Adobe Camera Raw is designed
to work with dozens, if not hundreds of different models of cameras.
The default settings that come with it are always less than perfect
for YOUR camera. This has led many to be disappointed in both their
thumbnail images (as displayed in Bridge) as well as their starting
point when converting to tiff. Here are a few simple reminders and
suggestions.1- ACR basically only sets the
exposure and
color temperature (White Balance)
for your camera. This setting is called As
Shot. In truth, it is not even close to "as shot"
from YOUR camera. The rest of the settings are wild guesses!
2- With this in mind, let's see how we can change this - keeping
it simple. Sure, there are more sophisticated ways, but this will
work well - and it's easy.
3- Go to Bridge and click on your raw file. Mine would be .NEF as
I use Nikons.
4- Using PS CS3 and Bridge 2.1 I see the following settings.

5- Temperature is what the sensor saw as color balance. Lower
numbers (Kelvin temperature) mean warmer light (towards yellow) and
higher numbers mean cooler light (towards blue). High noon at sea
level will hover around 4,800 to 5,200. Early morning might be
3,000. At 10,000' elevation you might well see 6,000-7,000. Open
shade, because it gets so much illumination from blue skies, might
well be 8,000 or even higher. This information was provided by Nikon
to Adobe (in my case). This is what the
sensor sees. It is a measurement of the
actual light conditions when the
photo was TAKEN. This can be
confusing when looking at the graph as it appears to be the
opposite. In any case, feel free to adjust to taste.

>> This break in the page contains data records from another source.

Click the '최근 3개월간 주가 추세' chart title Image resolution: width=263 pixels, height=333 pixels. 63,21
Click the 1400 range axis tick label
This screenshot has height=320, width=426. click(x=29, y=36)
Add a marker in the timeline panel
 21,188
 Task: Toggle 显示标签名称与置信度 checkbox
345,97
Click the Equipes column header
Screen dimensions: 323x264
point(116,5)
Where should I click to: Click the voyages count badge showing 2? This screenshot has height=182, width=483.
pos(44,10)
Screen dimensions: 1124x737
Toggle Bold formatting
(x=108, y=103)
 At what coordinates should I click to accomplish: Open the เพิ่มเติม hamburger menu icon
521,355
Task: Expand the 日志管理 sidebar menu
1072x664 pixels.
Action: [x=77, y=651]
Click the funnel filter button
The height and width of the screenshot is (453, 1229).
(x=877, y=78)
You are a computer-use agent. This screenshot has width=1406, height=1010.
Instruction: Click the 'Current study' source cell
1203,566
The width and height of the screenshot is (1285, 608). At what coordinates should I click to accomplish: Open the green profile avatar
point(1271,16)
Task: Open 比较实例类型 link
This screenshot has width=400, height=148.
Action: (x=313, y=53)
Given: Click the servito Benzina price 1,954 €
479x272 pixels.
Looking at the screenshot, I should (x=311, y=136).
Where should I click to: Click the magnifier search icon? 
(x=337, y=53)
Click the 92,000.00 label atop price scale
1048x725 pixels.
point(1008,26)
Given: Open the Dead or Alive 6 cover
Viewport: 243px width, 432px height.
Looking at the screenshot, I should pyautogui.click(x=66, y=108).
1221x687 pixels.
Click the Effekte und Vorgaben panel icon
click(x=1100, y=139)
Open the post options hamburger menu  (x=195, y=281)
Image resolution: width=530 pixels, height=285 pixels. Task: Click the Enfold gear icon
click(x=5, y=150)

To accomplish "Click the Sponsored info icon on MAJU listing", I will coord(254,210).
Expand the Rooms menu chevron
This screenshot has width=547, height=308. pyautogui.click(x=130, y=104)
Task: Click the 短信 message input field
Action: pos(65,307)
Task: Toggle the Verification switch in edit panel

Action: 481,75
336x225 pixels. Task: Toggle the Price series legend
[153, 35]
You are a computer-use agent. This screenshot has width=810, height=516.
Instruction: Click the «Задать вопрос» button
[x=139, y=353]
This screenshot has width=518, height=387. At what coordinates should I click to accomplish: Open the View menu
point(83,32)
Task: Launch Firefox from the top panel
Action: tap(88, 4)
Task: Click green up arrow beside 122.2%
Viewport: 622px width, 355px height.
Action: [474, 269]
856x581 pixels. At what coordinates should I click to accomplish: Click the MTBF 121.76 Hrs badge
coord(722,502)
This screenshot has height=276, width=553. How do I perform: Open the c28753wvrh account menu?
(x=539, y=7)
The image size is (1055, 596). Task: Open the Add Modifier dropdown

6- Tint simply means the image has some green or red light. A
green grass lawn might well reflect some green onto your close-up of
your best friend! This too, is provided by the manufacturer of your
camera.
7- Notice, we are using As Shot as our
default. There are other choices -
another lesson for another day.
8- Now for our part. There are 9 sliders
you can adjust. As you look at your raw image, experiment with the
sliders. Notice what happens in your histogram - upper right hand
corner.
9- Adjust these for your best image. Write
the settings down. Go on to a second image, and a third, and maybe
20 more. Are you happy with these settings? Do they seem to work for
MOST of your raw images? If so, the next step is very important.
10- In the line named Basic there is a
small symbol at the very right hand edge. Click on this. This will
pull down another window - as shown. Highlight
Save New Camera Raw Defaults.
Now, whenever you go to open a raw file this
new default will take precedence. Even as important, all your
thumbnails will now take on a new look so you get a
MUCH better idea as to what they will look
like when converted.

Some of the more observant followers of this lesson will note
that the Histogram shows some
clipping of some red channel highlights and blue shadow area.
Sometimes these are choices we choose to make. In this image, the
poppies are clipping a little. This, of course can be corrected with
some simple masking or a different conversion. As you can see by the
VERY narrow spike, this does not involve a lot of the image
information. The same with the very narrow blue channel spike -
which is probably deep in the tree trunk base.
There you go. Done.
Currently, with my Nikon D300 I use the
very settings as illustrated above in the 1st screen capture.